The following resources will be created

  • Amazon S3 bucket. This bucket will store the Bing Maps that show the train positions. It will also serve the website which will be used to display the position maps.
  • Amazon DynamoDB table. The table will be used to store details for trains found in the Open Data API query. Note that we are also using the DynamoDB TTL feature. Since we don’t need to retain items older than a day, this will allow us to easily prune the Amazon DynamoDB table, to reduce costs.

The full serverless.yml file can be downloaded from https://gist.github.com/nivleshc/951ff2f235a89d58d4abec6de91ef738

Generating the map

In this section we will go through the script that does all the magic, which is querying the Open Data API, processing the data, generating the map and then displaying the results in a webpage.

The script is called tps_vehiclelocation.py. I will discuss the script in parts below.

The first section lists the python modules that will be imported. It also defines the variables that will be used within the script.

#this script will query OpenData API to get the current positions for Sydney Trains.
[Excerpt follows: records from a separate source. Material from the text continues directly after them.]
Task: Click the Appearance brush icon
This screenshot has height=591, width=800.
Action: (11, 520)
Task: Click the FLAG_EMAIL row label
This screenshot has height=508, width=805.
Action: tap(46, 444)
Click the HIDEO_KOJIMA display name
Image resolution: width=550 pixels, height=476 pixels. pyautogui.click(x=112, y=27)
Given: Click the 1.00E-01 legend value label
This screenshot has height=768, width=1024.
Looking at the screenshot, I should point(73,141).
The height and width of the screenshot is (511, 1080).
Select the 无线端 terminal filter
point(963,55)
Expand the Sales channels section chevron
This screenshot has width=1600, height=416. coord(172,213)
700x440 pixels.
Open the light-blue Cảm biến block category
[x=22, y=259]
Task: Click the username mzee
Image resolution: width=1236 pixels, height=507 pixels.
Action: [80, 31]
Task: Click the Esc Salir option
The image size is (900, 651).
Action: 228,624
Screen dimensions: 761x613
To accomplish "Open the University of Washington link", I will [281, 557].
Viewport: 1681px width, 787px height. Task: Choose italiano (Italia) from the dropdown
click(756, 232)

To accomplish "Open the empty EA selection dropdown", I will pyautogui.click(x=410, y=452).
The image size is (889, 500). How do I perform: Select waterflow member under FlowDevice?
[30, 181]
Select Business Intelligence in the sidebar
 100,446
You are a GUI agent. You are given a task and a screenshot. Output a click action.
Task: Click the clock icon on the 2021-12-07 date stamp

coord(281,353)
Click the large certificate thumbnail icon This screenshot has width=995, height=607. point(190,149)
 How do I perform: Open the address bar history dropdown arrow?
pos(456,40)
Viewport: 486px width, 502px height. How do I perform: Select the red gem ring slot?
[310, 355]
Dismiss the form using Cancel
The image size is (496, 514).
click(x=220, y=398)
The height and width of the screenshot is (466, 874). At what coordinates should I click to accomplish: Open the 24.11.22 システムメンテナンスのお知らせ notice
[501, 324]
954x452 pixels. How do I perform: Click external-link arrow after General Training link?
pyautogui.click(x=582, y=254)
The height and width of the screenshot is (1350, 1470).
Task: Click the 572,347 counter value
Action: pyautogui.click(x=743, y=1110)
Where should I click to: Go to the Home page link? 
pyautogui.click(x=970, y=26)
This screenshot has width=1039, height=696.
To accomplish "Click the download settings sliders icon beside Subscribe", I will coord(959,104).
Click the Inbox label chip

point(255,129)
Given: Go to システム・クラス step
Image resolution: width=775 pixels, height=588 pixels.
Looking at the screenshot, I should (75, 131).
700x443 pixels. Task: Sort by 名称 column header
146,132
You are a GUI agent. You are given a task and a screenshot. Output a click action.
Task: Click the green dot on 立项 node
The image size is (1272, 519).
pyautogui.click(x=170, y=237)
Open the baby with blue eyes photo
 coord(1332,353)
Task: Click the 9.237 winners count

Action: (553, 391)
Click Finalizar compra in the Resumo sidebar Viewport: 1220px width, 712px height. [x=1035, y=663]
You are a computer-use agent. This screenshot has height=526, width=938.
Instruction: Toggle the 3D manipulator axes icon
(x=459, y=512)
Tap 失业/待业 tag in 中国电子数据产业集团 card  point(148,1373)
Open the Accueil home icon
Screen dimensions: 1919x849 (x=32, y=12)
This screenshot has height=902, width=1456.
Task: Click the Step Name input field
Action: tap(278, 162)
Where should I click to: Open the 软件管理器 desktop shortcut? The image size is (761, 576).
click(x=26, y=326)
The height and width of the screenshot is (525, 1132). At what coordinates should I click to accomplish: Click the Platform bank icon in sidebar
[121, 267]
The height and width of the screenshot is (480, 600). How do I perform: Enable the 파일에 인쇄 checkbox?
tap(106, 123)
It will then use this information to plot the
#positions on a map
from google.transit import gtfs_realtime_pb2
import requests
import datetime
import boto3
import os
import time
from pytz import timezone
from decimal import Decimal
#list all variables –start
baseURL = 'https://api.transport.nsw.gov.au/v1/gtfs/vehiclepos/' # Define URL for opendata API
headers = {'Authorization': 'apikey <insert your opendata api key here>'} # Define header for opendata API
bucketName = os.environ['BUCKET'] # Set up bucket from environment variable
transportPositionTable = os.environ['TRANSPORTPOSITION_TABLE'] #dynamodb table for pushpin labels
bucketImagesKey = "images/" # set bucket key for images
HtmlLandingpagename = "vehiclelocation.html" #this is the landing html page that will load the image file to show the current position of vehicles
#Define operators for opendata API. Possible operators are ['sydneytrains', 'buses', 'ferries', 'lightrail', 'nswtrains', 'regionbuses', 'metro']
operators = ['sydneytrains']
#we will use bing maps to plot the locations
maps_bing_prefix = "https://dev.virtualearth.net/REST/v1/Imagery/Map/Road?mapsize=20000,20000&&quot;
maps_bing_apikey = "format=jpeg&dcl=1&key=<insert your bing maps api key here>"
maps_error_imageURL = "https://image.shutterstock.com/image-photo/image-white-text-message-will-600w-1012395526.jpg&quot; #show this image when there are errors
#generating map
maps_bing_pushpin_limit = 100 #this is the maximum pushpins that bing maps allows
inactive_vehicle_datetime_limit = 10 #(in minutes) this will be used to identify inactive vehicles. If a vehicle's
#last stop id timestamp is at least inactive_vehicle_datetime_limit minutes old,
# then it is considered to be inactive
maps_active_vehicle_icon = '4' #this is the icon that will be used to show active vehicles on the map
maps_inactive_vehicle_icon = '10' #this is the icon that will be used to show inactive vehicles on the map
legend_vehicle_displayed_on_map_color = "#00bfff" #this color will be used to show legend entries for which the vehicle is displayed on map
lastpushpinLabel = 0 #this will be used to generate labels for pushpins. Each pushpin will have a number, which will be associated with a description.
#the association will be displayed under a legends section on the right hand side of the web page showing the map.
#the vehicle's label will be used as the description
#the dicts below allow generating labels for the pushpins that will be mapped. Each pushpin will have a label and a description.
dict_pushpinLabel_to_desc_map = {} #this dict will associate a pushpin label to its description.
dict_vehicleId_to_pushpinLabel_map = {} #this dict will associate a vehicleId to the pushpin label it has been associated to on the map.
pushpin_url = "" #this is the url for the map with the pushpins containing the vehicle positions
total_vehicles_found = 0 #this is the total vehicles found, mapped or not
dynamodb_item_expiry_in_days = 2 #number of days after which items in dynamodb will be automatically deleted. Using DynamoDB TTL
tz_sydney = timezone('Australia/Sydney') # Set up timezone
#list all variables –end
s3 = boto3.resource('s3') # Define boto3 object to do s3 operations
dynamodb = boto3.resource('dynamodb') # Define boto3 object to do dynamodb operations
pushpinLabelsTable = dynamodb.Table(transportPositionTable)
# Initialize gtfs_realtime_pb2.FeedMessage
feed = gtfs_realtime_pb2.FeedMessage()

Remember to replace <insert your opendata api key> and <insert your bing maps api key here> with your own Open Data and Bing Maps api key. Do not include the ‘<‘ ‘>’ in the script.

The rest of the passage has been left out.